Fragmento>

El mundo es un libro troquelado. Ahora lo ves, ahora no lo ves. La página del día representa paisajes inocentes, pero ay de ti si tiras de la pestaña de papel. Entonces, pueden levantarse castillos inexpugnables, feroces guerreros y monstruos de ojos amarillos que no te dejarán dormir en mucho tiempo.

Las imágenes parecen inofensivas, pero no lo son. Si tocas con el dedo, se moverá el cartón y aparecerá lo nunca visto. El libro muestra la plaza de cualquier pueblo de España, un sábado de agosto, por ejemplo. En la verbena se habla español, y francés, vasco o alemán. Son los nietos de los emigrantes que han vuelto para ver a sus abuelos. Tiras de la pestaña. Detrás de la plaza embarcaciones precarias aguardan para llegar a nuestras costas, cargadas de una esperanza teñida de mansedumbre.

Tras la balsa hinchable en la que juegan nuestros hijos se esconde el dibujo de otra balsa en la que navegan familias enteras. Tris tras, ni lo ves ni lo verás. En la valla de la frontera se producen asaltos a diario, y la policía marroquí ha quemado el campamento en que los desesperados dejaban pasar los días a la espera de una oportunidad que no llegaba nunca.

Consignas de trabajo>
1) Indica si cada afirmación concuerda con el fragmento sobre el libro troquelado, respondiendo sí o no y citando literalmente las palabras que lo deciden: (a) En la verbena de la plaza solo se habla español. (b) La policía marroquí ha quemado el campamento de los desesperados. (c) La escena de la plaza transcurre un sábado de julio.
2) Continúa el fragmento sobre el libro troquelado a partir de su última oración, con un párrafo que mantenga su tono.

Sección de datos>
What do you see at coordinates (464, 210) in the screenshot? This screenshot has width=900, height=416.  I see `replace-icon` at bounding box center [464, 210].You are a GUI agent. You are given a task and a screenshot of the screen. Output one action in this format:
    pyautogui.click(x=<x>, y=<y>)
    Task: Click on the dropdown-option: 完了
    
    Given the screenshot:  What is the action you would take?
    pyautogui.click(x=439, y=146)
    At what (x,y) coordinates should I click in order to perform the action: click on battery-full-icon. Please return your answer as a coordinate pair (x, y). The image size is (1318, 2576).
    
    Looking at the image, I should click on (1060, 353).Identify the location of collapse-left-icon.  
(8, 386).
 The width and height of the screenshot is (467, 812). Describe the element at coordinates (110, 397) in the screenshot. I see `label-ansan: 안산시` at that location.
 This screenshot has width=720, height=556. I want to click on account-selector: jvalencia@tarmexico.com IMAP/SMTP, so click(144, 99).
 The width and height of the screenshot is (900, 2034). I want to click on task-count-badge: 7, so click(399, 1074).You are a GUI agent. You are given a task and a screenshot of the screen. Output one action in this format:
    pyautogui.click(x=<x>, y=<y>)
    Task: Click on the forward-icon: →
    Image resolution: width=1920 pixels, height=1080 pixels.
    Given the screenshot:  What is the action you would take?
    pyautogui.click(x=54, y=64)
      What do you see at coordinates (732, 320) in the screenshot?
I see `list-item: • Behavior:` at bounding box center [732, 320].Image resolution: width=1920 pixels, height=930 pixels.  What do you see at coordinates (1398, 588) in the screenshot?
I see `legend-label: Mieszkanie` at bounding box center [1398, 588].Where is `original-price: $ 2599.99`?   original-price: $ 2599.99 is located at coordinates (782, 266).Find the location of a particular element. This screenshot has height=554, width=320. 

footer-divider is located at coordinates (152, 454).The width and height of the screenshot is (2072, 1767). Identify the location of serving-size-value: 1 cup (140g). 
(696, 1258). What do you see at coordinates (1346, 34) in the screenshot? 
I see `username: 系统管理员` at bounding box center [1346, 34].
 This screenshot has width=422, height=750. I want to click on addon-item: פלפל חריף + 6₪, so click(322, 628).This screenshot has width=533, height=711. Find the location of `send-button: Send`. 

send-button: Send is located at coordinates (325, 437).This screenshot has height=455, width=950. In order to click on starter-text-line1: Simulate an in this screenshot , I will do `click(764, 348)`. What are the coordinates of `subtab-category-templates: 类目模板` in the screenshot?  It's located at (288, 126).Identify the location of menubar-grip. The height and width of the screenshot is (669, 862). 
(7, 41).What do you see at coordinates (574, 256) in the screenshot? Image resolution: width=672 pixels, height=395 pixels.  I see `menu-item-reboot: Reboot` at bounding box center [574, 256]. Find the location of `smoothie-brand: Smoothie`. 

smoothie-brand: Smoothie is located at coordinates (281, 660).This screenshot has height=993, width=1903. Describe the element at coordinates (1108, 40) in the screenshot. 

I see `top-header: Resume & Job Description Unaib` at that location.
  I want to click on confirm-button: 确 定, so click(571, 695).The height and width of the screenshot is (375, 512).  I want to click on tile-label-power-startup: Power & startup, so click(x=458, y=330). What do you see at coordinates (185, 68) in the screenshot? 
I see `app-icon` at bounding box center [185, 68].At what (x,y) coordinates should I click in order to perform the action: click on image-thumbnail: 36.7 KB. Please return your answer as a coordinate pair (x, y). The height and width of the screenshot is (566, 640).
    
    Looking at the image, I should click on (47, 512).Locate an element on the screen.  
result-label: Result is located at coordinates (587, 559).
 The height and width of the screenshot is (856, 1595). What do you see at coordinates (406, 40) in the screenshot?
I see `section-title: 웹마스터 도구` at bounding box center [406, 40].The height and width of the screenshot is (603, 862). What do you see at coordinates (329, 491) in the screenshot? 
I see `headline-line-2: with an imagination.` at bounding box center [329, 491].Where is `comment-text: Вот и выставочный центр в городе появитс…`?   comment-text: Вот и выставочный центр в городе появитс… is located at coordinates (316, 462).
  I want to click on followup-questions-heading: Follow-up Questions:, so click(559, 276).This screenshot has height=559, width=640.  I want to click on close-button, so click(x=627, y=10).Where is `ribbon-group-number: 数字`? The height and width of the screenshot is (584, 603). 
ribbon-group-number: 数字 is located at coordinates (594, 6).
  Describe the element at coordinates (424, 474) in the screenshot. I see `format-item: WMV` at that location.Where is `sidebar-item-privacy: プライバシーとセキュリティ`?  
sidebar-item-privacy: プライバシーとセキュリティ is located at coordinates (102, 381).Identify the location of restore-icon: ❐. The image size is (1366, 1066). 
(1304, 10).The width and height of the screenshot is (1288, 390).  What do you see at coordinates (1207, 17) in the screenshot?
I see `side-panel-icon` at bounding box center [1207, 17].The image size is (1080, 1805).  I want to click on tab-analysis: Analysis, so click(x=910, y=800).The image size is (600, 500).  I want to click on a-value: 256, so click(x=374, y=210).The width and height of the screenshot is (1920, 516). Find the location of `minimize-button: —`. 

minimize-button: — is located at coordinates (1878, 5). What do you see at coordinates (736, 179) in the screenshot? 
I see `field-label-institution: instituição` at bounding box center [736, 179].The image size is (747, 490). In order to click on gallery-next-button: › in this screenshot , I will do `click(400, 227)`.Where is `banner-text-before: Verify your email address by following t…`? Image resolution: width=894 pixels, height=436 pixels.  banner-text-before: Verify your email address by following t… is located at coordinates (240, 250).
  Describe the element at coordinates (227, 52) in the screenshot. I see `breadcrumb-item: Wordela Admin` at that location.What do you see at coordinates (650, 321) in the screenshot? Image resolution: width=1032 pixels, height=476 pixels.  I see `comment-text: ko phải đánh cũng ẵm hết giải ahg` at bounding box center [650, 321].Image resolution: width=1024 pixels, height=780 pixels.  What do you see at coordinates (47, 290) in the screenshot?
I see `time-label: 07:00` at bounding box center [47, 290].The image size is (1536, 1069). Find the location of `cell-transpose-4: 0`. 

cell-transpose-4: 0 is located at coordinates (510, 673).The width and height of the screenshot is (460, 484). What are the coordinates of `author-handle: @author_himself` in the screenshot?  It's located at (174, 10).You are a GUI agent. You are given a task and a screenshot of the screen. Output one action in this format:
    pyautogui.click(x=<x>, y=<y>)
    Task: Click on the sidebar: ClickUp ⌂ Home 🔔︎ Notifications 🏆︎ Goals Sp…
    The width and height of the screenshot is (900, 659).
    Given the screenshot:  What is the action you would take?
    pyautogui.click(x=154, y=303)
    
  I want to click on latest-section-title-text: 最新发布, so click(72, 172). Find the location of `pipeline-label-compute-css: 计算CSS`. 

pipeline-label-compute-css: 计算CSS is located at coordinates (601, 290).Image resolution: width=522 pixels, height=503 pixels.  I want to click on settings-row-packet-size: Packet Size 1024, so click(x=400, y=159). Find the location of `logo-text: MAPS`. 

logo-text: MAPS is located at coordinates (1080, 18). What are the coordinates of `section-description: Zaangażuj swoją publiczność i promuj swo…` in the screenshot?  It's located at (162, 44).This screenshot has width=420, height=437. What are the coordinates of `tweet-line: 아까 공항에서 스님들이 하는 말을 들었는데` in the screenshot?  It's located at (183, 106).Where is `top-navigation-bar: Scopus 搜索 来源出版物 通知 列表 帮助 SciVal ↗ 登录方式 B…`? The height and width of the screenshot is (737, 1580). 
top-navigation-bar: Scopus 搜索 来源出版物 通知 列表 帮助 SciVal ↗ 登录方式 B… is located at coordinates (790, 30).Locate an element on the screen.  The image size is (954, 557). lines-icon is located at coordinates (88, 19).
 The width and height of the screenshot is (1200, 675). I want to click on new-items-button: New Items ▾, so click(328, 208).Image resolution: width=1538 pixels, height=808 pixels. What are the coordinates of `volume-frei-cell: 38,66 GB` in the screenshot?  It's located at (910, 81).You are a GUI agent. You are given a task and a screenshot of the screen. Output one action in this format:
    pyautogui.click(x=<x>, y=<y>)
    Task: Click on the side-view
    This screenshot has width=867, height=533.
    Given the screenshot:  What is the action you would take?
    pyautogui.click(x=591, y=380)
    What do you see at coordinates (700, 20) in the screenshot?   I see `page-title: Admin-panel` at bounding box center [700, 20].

Respuestas dadas>
1)
(a) No: "En la verbena se habla español, y francés, vasco o alemán."
(b) Sí: "la policía marroquí ha quemado el campamento en que los desesperados dejaban pasar los días"
(c) No: "un sábado de agosto, por ejemplo"

2)
Mientras en la verbena los mayores recuerdan el frío de Suiza y las nevadas alemanas, los subsaharianos son devueltos en caliente. Emigrantes que vuelven, emigrantes que no dejamos entrar. Casi mejor pasar página, buscar otra historia, pero siempre es la misma. La cara y la cruz. La guerra y la paz. El primer mundo, el tercer mundo. Debajo de nuestras fronteras, el dibujo escondido muestra otras. Solo los imbéciles creen que cerrando el libro se puede estar a salvo.